Global Big Mac Price Index Visualization
This is an interesting dataset about the McDonald’s Big Mac Pricing around the world. There is a similar background story about Starbucks as people complain some parts of world Starbucks Coffee is more expensive than the other ones. As usual, the data comes from TidyTuesday.
library(tidyverse)
library(lubridate)
library(scales)
library(countrycode)
library(WDI)
library(broom)
theme_set(theme_light())
big_mac <- read_csv('https://raw.githubusercontent.com/rfordatascience/tidytuesday/master/data/2020/2020-12-22/big-mac.csv') %>%
mutate(year = year(date)) %>%
rename(iso3c = iso_a3) %>%
inner_join(WDI(start = 2000, end = 2020, extra = T) %>%
tibble() %>%
select(iso3c, income, year, NY.GDP.PCAP.KD) %>%
rename(gdp_per_capita_2015 = NY.GDP.PCAP.KD),
by = c("year", "iso3c")) %>%
mutate(continent = countrycode(iso3c, origin = "iso3c", destination = "continent"))
big_mac
## # A tibble: 1,320 x 23
## date iso3c currency_code name local_price dollar_ex dollar_price
## <date> <chr> <chr> <chr> <dbl> <dbl> <dbl>
## 1 2000-04-01 ARG ARS Argentina 2.5 1 2.5
## 2 2000-04-01 AUS AUD Australia 2.59 1.68 1.54
## 3 2000-04-01 BRA BRL Brazil 2.95 1.79 1.65
## 4 2000-04-01 CAN CAD Canada 2.85 1.47 1.94
## 5 2000-04-01 CHE CHF Switzerland 5.9 1.7 3.47
## 6 2000-04-01 CHL CLP Chile 1260 514 2.45
## 7 2000-04-01 CHN CNY China 9.9 8.28 1.20
## 8 2000-04-01 CZE CZK Czech Repu~ 54.4 39.1 1.39
## 9 2000-04-01 DNK DKK Denmark 24.8 8.04 3.08
## 10 2000-04-01 GBR GBP Britain 1.9 0.633 3.00
## # ... with 1,310 more rows, and 16 more variables: usd_raw <dbl>,
## # eur_raw <dbl>, gbp_raw <dbl>, jpy_raw <dbl>, cny_raw <dbl>,
## # gdp_dollar <dbl>, adj_price <dbl>, usd_adjusted <dbl>, eur_adjusted <dbl>,
## # gbp_adjusted <dbl>, jpy_adjusted <dbl>, cny_adjusted <dbl>, year <dbl>,
## # income <chr>, gdp_per_capita_2015 <dbl>, continent <chr>
big_mac %>%
group_by(year, continent) %>%
summarize(avg_price = mean(dollar_price),
n = n()) %>%
ungroup() %>%
mutate(continent = fct_reorder(continent, -avg_price)) %>%
ggplot(aes(year, avg_price, color = continent)) +
geom_line(size = 1) +
geom_point(aes(size = n)) +
scale_y_continuous(labels = dollar) +
labs(x = "",
y = "average big-mac price (USD)",
title = "Yearly Average Price of Big Mac per Continent")

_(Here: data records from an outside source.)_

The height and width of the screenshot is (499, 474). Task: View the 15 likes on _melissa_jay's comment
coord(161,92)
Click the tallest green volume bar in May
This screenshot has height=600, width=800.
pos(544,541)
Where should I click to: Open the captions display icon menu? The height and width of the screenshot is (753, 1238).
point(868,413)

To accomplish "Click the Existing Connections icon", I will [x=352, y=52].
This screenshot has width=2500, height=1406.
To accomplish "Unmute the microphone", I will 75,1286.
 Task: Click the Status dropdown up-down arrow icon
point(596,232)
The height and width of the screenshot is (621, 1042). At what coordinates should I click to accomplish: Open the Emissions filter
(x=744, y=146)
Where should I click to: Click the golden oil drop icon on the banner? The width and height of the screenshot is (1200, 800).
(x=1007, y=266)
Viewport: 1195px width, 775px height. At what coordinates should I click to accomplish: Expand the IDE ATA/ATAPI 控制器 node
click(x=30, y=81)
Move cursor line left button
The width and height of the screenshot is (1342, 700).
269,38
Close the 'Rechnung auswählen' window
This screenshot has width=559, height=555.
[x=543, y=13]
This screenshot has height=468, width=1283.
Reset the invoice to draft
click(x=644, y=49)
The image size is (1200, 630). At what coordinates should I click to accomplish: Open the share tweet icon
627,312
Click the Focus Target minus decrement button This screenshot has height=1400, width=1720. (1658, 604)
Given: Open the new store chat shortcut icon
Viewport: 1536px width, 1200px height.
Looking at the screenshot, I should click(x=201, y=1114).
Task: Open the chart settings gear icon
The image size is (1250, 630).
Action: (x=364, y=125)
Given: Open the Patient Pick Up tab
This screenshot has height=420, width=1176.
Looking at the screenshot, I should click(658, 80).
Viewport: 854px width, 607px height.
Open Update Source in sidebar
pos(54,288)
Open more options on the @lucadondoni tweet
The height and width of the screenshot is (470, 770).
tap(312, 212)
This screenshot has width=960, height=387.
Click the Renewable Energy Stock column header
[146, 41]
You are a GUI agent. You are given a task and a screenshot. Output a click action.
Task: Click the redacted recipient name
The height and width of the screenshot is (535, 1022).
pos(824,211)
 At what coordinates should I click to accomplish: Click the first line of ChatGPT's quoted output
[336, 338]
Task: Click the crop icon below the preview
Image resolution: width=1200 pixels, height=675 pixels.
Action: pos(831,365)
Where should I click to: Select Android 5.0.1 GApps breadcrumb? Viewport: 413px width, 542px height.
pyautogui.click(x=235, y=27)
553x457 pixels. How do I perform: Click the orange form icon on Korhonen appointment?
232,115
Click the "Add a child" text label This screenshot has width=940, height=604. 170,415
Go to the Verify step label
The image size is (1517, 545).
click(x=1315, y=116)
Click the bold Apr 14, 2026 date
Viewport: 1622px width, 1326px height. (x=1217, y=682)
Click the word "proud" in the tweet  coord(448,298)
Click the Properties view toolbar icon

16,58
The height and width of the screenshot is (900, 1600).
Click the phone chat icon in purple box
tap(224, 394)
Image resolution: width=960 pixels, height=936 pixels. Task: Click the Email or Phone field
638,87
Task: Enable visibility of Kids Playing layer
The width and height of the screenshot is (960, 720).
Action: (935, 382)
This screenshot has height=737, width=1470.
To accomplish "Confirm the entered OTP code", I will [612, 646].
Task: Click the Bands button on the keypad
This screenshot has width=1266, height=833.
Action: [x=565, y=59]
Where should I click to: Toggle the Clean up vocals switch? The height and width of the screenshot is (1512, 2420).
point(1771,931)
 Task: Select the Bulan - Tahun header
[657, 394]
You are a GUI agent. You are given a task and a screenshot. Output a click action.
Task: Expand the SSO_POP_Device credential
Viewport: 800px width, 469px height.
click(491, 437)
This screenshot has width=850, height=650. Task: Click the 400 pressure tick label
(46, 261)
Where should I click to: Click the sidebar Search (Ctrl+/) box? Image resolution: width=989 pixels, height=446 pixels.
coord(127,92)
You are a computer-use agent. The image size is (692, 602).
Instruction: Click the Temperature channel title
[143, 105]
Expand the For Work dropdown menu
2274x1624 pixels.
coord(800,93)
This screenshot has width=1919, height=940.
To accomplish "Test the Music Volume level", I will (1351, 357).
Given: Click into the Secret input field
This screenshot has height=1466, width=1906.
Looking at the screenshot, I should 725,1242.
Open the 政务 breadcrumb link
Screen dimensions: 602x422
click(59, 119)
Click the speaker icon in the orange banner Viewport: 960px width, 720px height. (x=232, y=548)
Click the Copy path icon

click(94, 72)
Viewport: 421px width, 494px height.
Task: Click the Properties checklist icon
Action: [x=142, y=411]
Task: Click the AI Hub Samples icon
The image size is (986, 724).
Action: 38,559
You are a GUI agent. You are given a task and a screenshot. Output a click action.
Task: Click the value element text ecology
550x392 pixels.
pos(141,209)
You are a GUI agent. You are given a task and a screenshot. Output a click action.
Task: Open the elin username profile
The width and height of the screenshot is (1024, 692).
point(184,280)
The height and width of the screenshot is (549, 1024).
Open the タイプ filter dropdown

There isn’t so much data about the African continent, although its big mac was the cheapest in USD among all the continents.
map_data("world") %>%
tibble() %>%
mutate(iso3c = countrycode(region, origin = "country.name", destination = "iso3c"),
continent = countrycode(region, origin = "country.name", destination = "continent")) %>%
left_join(big_mac %>% filter(year == max(year, na.rm = T)), by = "iso3c") %>%
ggplot(aes(long, lat, group = group, fill = dollar_price)) +
geom_polygon() +
scale_fill_gradient(high = "red",
low = "green",
labels = dollar) +
theme_void() +
labs(fill = "big-mac price",
title = "Year 2020")
This world map confirms that there are a lot of missing countries in the big_mac
data, as South Africa is the only African country that shows up on the map.
big_mac %>%
select(iso3c, name, local_price, dollar_price, year, income, continent, gdp_per_capita_2015) %>%
group_by(continent) %>%
summarize(model = list(lm(dollar_price ~ year + gdp_per_capita_2015))) %>%
ungroup() %>%
mutate(tidied = map(model, tidy, conf.int = T)) %>%
unnest(tidied) %>%
filter(term != "(Intercept)") %>%
ggplot(aes(estimate, term)) +
geom_point() +
geom_errorbarh(aes(xmin = conf.low,
xmax = conf.high),
height = 0.2) +
facet_wrap(~continent) +
labs(x = "linear regression estimate",
y = "predictor",
title = "How does Predictor Affect Big-Mac Pricing",
subtitle = "This model is based upon linear regression")
year
is a contributing factor to the price of big mac among all continents. This makes sense, as not just big mac, everything get more and more expensive as time progresses. GDP per capita, however, is not an important factor contributing to the model.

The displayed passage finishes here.